Screenshot grounding data:

# # # # #

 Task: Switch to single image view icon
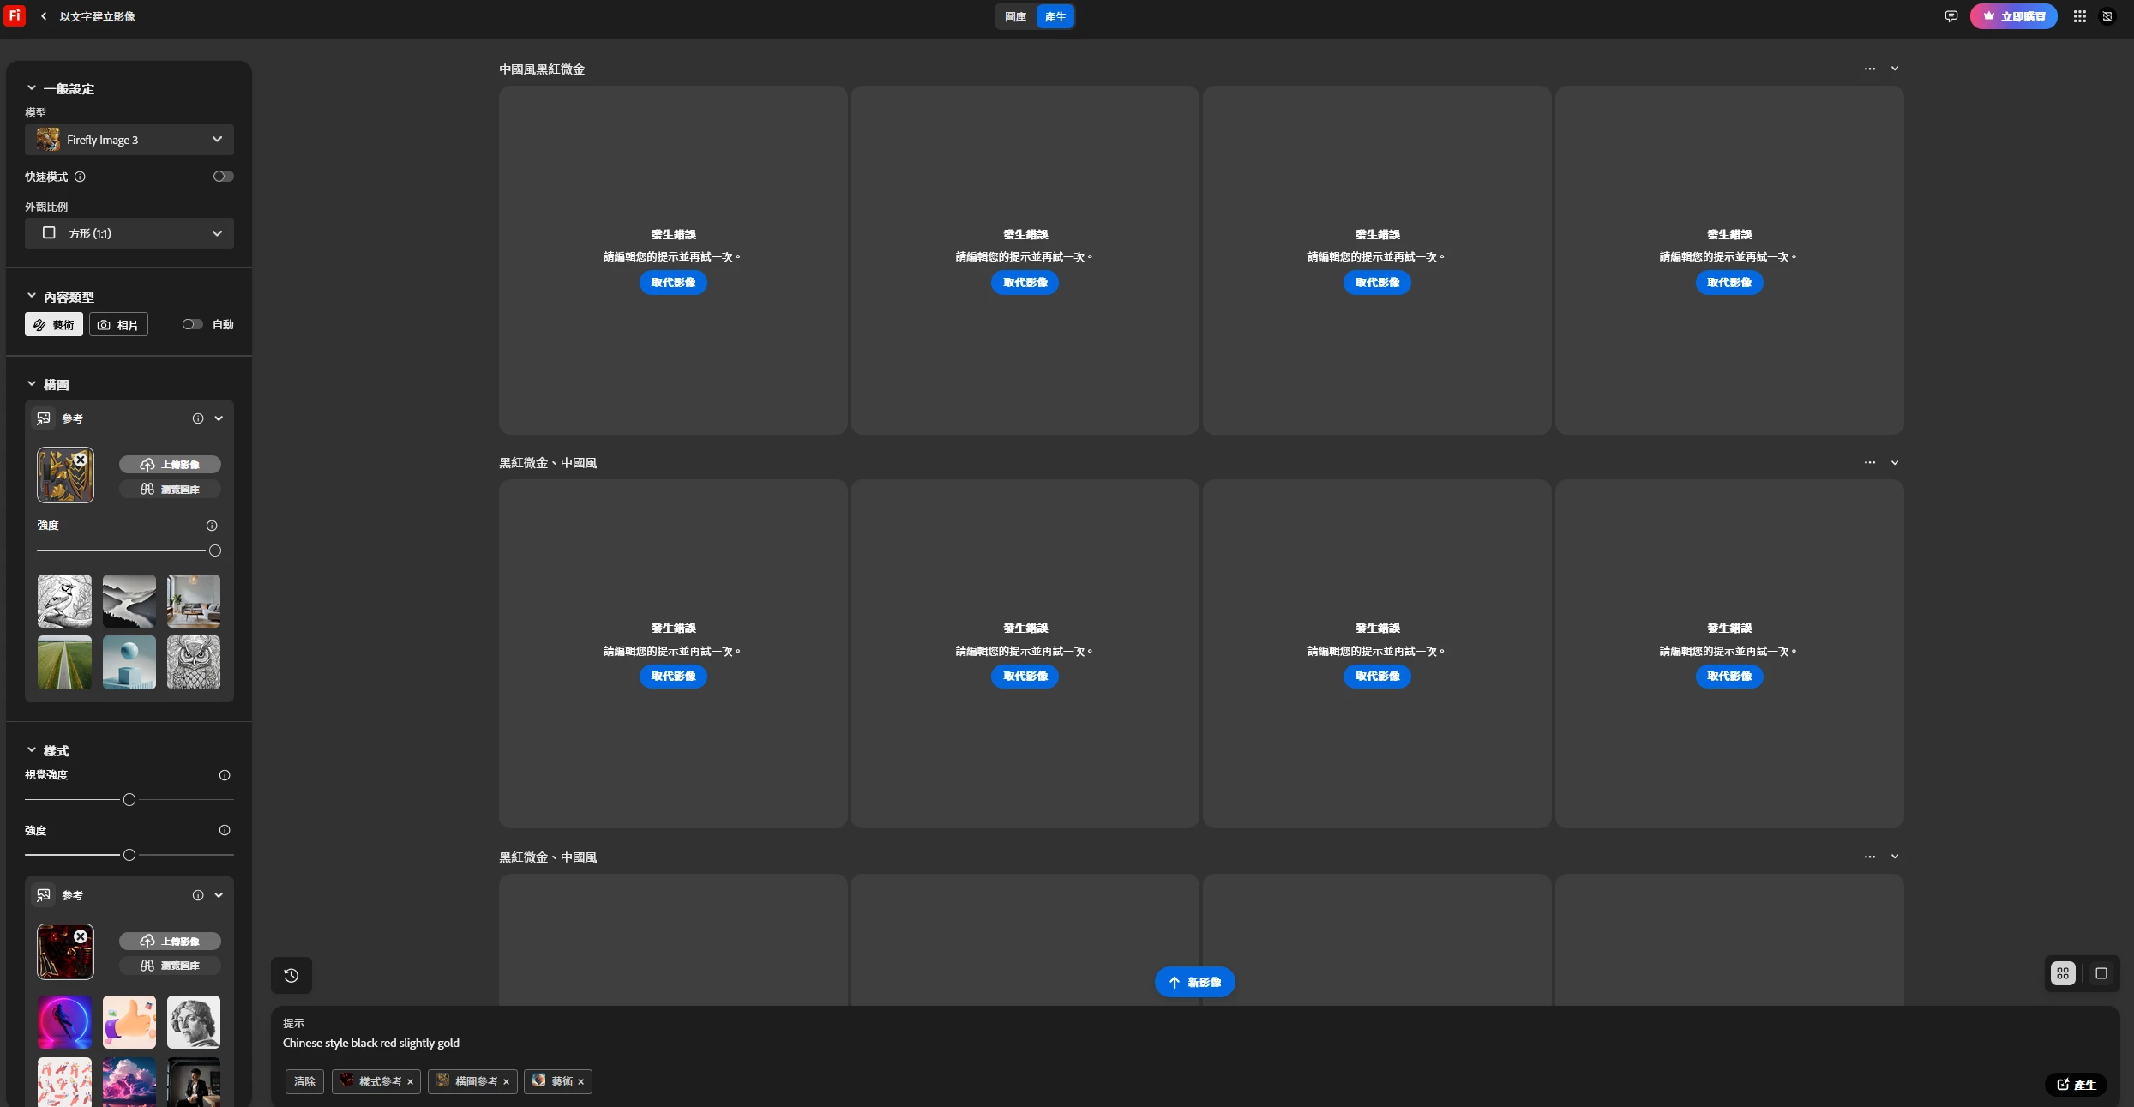2101,973
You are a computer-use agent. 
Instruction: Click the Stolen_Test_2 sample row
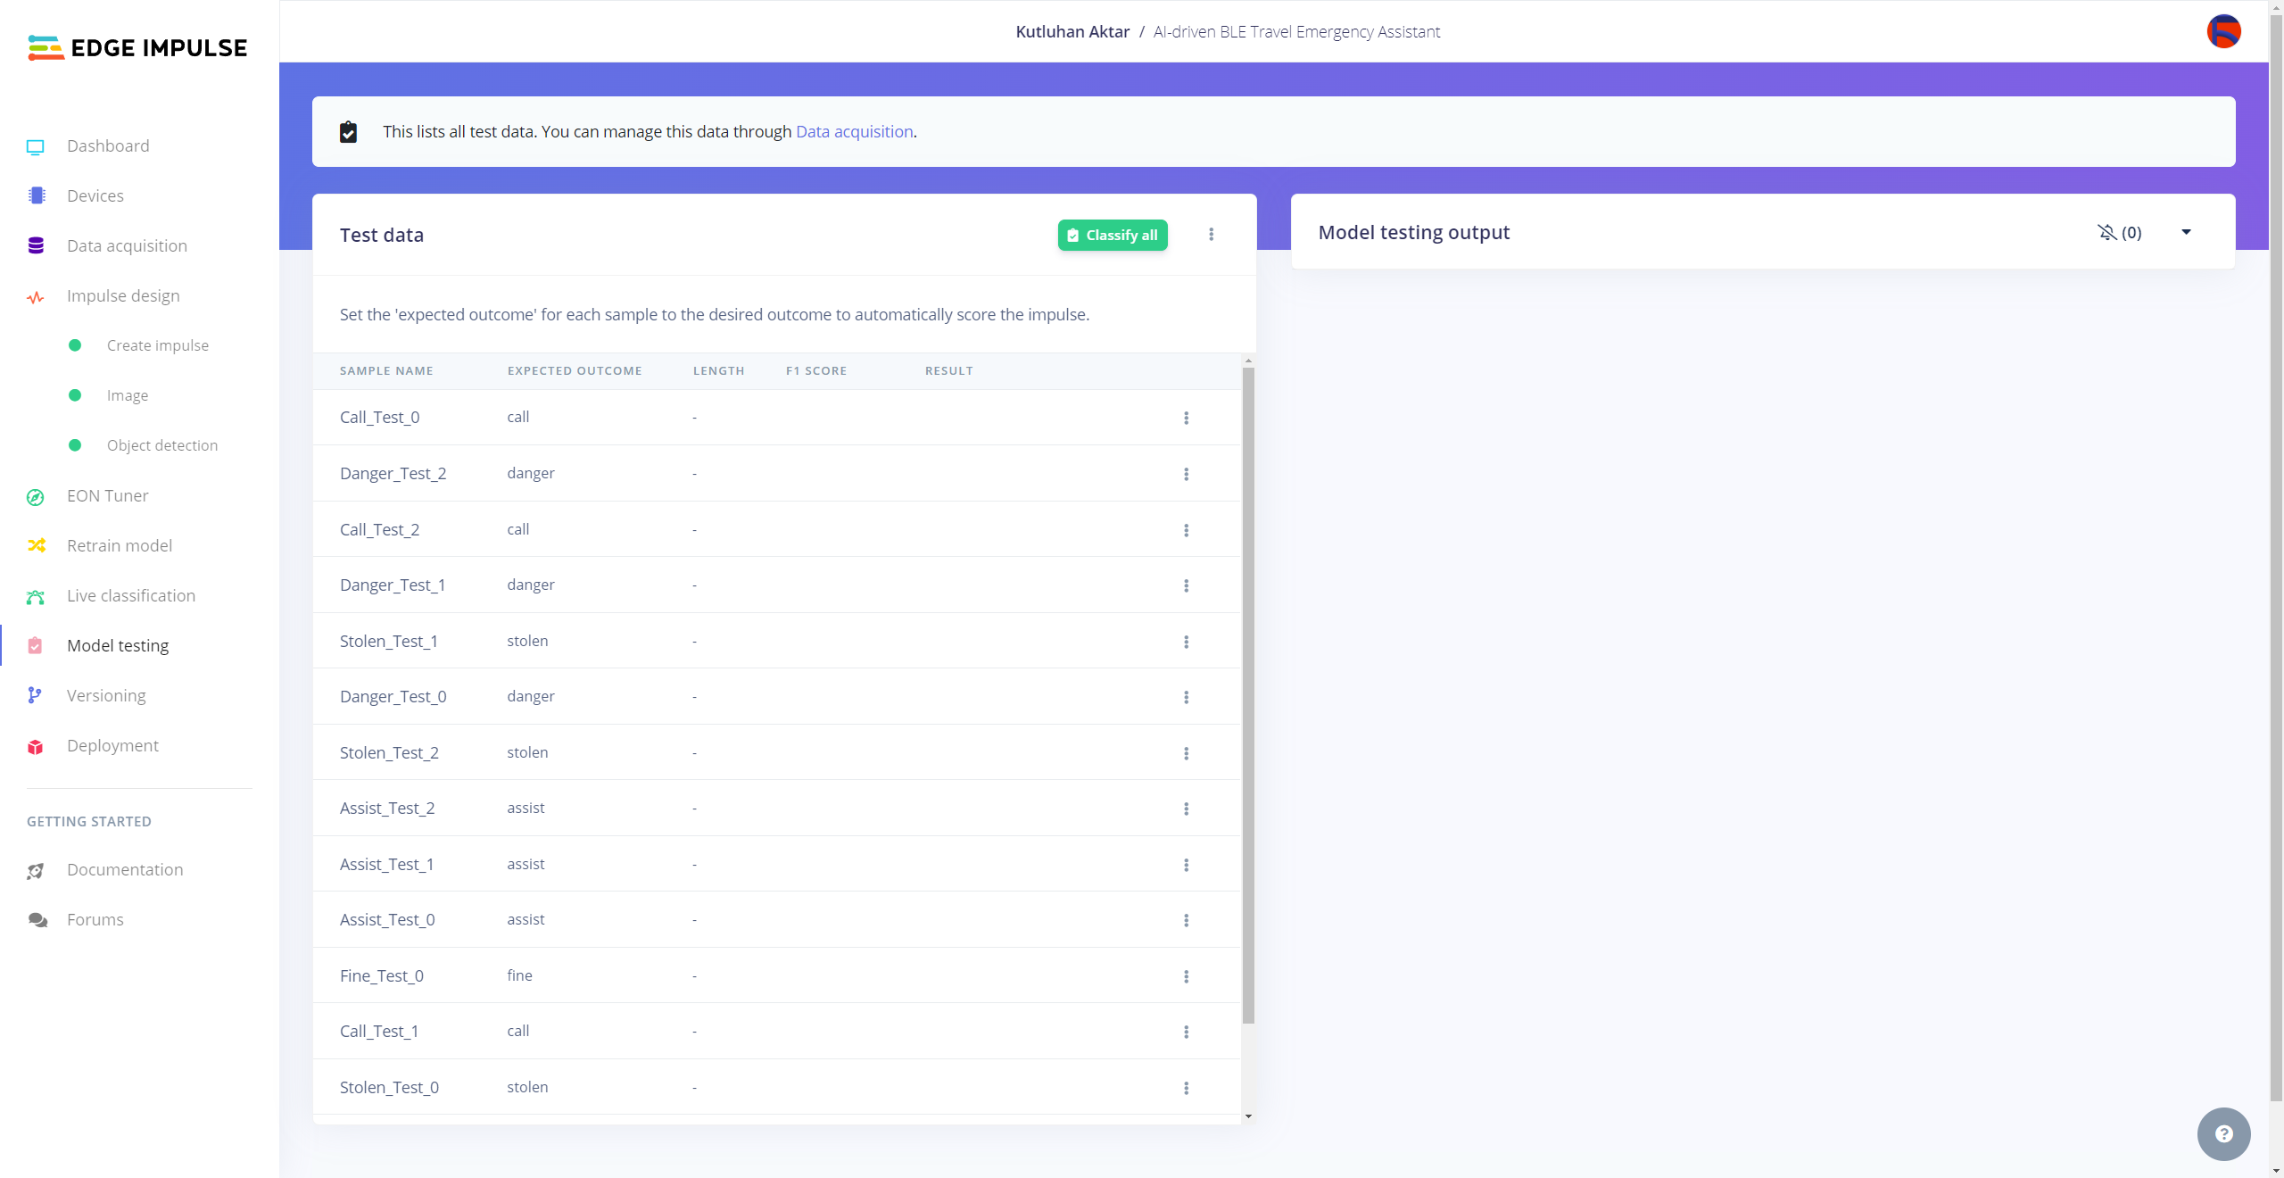coord(389,752)
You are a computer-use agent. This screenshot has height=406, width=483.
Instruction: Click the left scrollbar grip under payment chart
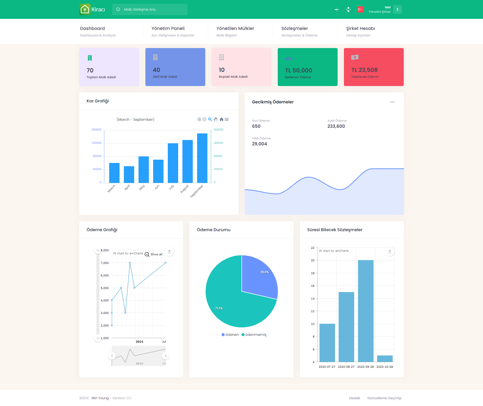[112, 356]
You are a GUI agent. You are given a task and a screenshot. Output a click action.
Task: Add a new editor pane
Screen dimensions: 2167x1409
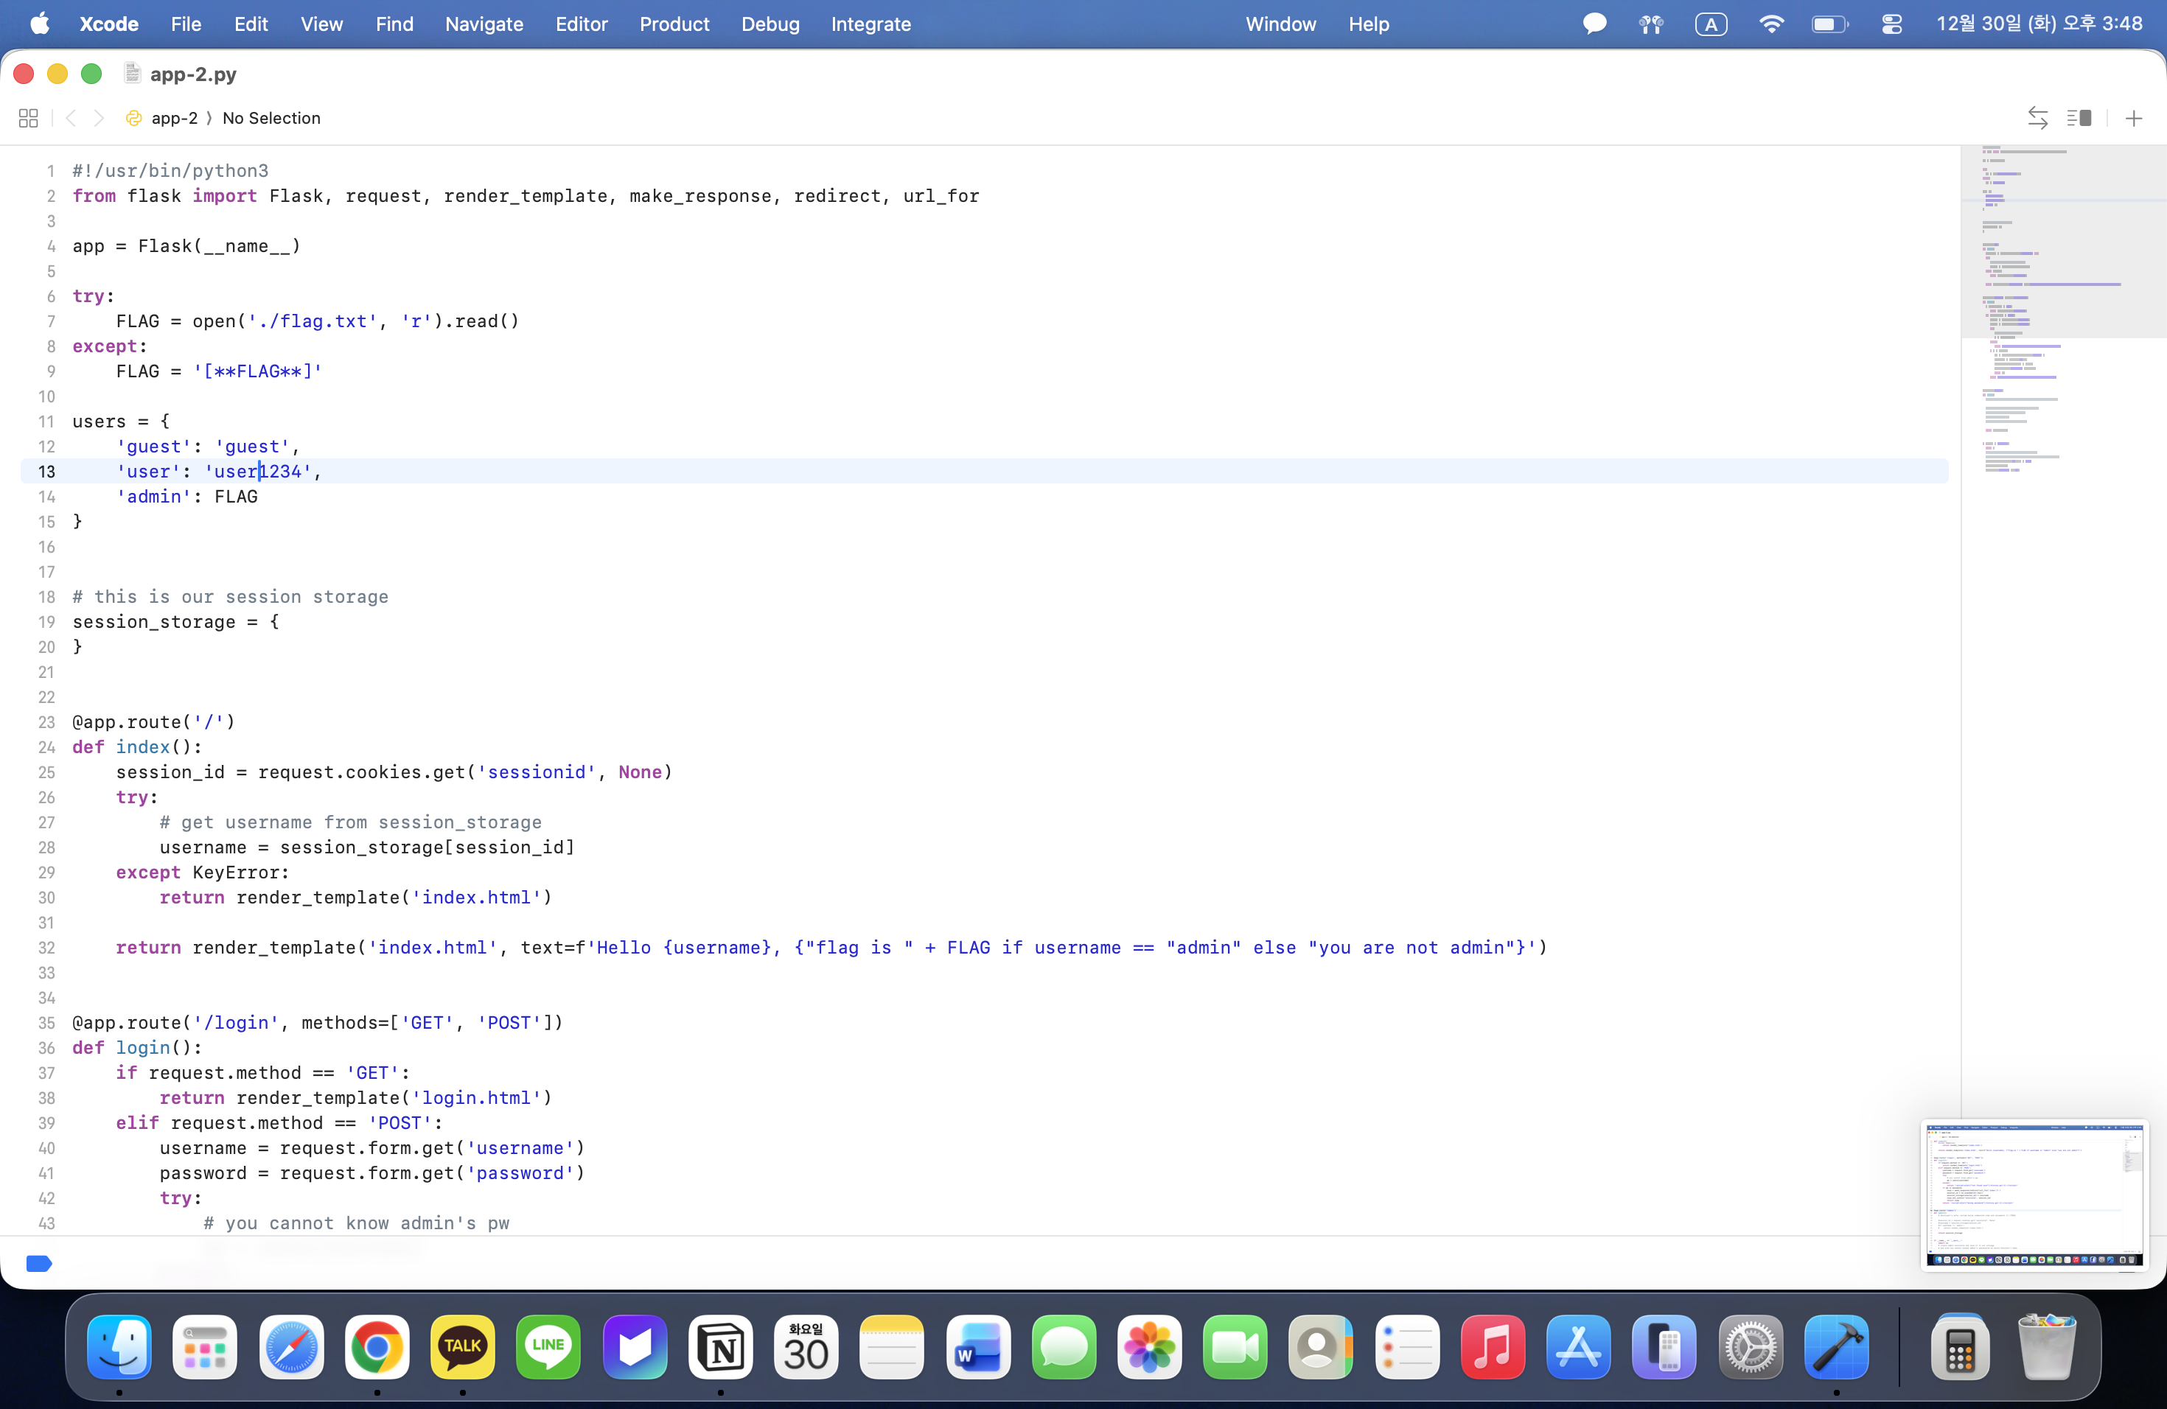[2133, 118]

# # # # #

The answer must be an exact copy of the records, with no pictures in it.

Exercise solution:
 Task: Switch to single image view icon
2101,973
You are a computer-use agent. 
Instruction: Click the Stolen_Test_2 sample row
coord(389,752)
You are a computer-use agent. This screenshot has height=406, width=483.
Instruction: Click the left scrollbar grip under payment chart
[112, 356]
You are a GUI agent. You are given a task and a screenshot. Output a click action.
Task: Add a new editor pane
Screen dimensions: 2167x1409
[2133, 118]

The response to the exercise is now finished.